ビットサミットに行った。
7月19日金曜日のビジネスデー。早起きしてみやこめっせに向かうと時間が余ったので平安神宮に寄った。ちょうど午前の雅楽奉納の時間だったらしく、平安当時の格好をした巫女と宮司がぞろぞろと本殿へと向かっていた。

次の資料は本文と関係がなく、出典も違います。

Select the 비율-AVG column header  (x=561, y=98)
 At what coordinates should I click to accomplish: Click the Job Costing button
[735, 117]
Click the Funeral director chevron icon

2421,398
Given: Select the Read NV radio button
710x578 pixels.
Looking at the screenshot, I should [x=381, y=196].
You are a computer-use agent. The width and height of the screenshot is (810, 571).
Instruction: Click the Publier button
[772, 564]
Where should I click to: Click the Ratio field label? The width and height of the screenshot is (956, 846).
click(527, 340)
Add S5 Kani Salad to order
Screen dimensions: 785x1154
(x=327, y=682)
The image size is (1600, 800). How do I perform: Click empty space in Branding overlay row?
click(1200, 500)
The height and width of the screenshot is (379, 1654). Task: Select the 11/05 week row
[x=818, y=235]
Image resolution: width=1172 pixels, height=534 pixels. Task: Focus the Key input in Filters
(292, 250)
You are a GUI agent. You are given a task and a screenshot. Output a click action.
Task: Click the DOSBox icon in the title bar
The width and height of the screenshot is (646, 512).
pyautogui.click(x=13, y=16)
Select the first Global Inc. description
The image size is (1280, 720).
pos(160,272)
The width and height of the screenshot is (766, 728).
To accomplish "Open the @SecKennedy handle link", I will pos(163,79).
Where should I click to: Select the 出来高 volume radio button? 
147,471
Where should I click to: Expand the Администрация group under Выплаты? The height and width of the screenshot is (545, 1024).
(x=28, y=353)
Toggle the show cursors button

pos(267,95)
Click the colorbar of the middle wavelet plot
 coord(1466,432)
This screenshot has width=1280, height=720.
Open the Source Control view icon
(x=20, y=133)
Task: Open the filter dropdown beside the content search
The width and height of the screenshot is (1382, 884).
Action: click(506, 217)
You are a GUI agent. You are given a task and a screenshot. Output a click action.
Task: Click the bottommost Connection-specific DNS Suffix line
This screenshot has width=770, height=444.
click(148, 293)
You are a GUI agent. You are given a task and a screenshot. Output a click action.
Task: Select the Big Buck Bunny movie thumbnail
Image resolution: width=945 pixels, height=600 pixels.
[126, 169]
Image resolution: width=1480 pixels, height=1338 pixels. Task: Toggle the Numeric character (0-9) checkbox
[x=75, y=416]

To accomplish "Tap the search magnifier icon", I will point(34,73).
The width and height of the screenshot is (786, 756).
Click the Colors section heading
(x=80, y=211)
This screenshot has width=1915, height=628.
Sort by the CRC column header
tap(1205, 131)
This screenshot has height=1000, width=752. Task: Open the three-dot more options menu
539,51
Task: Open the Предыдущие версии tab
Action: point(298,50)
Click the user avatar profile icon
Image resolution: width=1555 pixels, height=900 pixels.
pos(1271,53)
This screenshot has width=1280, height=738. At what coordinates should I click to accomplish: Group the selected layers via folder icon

午前9時だというのに気温はすでに30度を超え、真っ白い平安神宮の砂は陽光照り返して砂漠のように思えた。それでも厚着であるはずの彼らの姿に、風流な涼を感じて思わず本殿に赴くと、いよいよ雅楽が始まって、本殿内部の影と吹き抜ける風、風情のある音色はなんとも涼しげで長く聞いていても苦ではなかった。
しかしわたしはこの左京の地に中世に思いを馳せに来たわけではない。むしろ未来の作品を見にきたのだ。パァ〜フォ〜と響く笙ではなくピコピコ鳴るコンピューターに用がある。奉納を見届けて(最後まで見たんかい)みやこめっせまで行くとさっそく会場はピコピコしていた。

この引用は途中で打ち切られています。